─── Data

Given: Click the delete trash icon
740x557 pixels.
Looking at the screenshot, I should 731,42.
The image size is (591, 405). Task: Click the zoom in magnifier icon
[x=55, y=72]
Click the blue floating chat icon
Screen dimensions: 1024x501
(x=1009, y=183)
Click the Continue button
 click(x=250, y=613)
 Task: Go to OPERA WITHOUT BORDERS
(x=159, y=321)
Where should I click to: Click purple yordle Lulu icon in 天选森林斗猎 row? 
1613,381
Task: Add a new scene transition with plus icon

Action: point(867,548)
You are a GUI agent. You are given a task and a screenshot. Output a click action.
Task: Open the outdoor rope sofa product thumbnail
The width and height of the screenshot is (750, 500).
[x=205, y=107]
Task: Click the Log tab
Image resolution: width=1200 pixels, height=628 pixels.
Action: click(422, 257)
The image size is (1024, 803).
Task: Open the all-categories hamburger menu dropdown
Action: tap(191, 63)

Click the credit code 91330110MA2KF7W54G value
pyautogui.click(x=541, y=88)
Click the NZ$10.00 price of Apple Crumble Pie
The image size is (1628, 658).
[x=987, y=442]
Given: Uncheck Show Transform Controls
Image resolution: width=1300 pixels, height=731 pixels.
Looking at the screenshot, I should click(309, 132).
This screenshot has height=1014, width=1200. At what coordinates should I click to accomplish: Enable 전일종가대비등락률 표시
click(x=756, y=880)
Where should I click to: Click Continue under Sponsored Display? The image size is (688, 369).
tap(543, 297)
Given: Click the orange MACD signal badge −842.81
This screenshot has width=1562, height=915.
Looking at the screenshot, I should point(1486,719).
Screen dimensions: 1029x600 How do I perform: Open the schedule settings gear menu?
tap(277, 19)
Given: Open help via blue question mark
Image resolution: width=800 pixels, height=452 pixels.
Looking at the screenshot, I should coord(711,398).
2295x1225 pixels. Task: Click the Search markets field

──────

▸ **Task objective**:
Nothing should be omitted or altered. Retype the records exactly.

▸ **Solved problem**:
Given: Click the delete trash icon
740x557 pixels.
Looking at the screenshot, I should 731,42.
The image size is (591, 405). Task: Click the zoom in magnifier icon
[x=55, y=72]
Click the blue floating chat icon
Screen dimensions: 1024x501
(x=1009, y=183)
Click the Continue button
 click(x=250, y=613)
 Task: Go to OPERA WITHOUT BORDERS
(x=159, y=321)
Where should I click to: Click purple yordle Lulu icon in 天选森林斗猎 row? 
1613,381
Task: Add a new scene transition with plus icon

Action: point(867,548)
You are a GUI agent. You are given a task and a screenshot. Output a click action.
Task: Open the outdoor rope sofa product thumbnail
The width and height of the screenshot is (750, 500).
[x=205, y=107]
Task: Click the Log tab
Image resolution: width=1200 pixels, height=628 pixels.
Action: click(422, 257)
The image size is (1024, 803).
Task: Open the all-categories hamburger menu dropdown
Action: tap(191, 63)

Click the credit code 91330110MA2KF7W54G value
pyautogui.click(x=541, y=88)
Click the NZ$10.00 price of Apple Crumble Pie
The image size is (1628, 658).
[x=987, y=442]
Given: Uncheck Show Transform Controls
Image resolution: width=1300 pixels, height=731 pixels.
Looking at the screenshot, I should click(309, 132).
This screenshot has height=1014, width=1200. At what coordinates should I click to accomplish: Enable 전일종가대비등락률 표시
click(x=756, y=880)
Where should I click to: Click Continue under Sponsored Display? The image size is (688, 369).
tap(543, 297)
Given: Click the orange MACD signal badge −842.81
This screenshot has width=1562, height=915.
Looking at the screenshot, I should point(1486,719).
Screen dimensions: 1029x600 How do I perform: Open the schedule settings gear menu?
tap(277, 19)
Given: Open help via blue question mark
Image resolution: width=800 pixels, height=452 pixels.
Looking at the screenshot, I should coord(711,398).
2295x1225 pixels. Task: Click the Search markets field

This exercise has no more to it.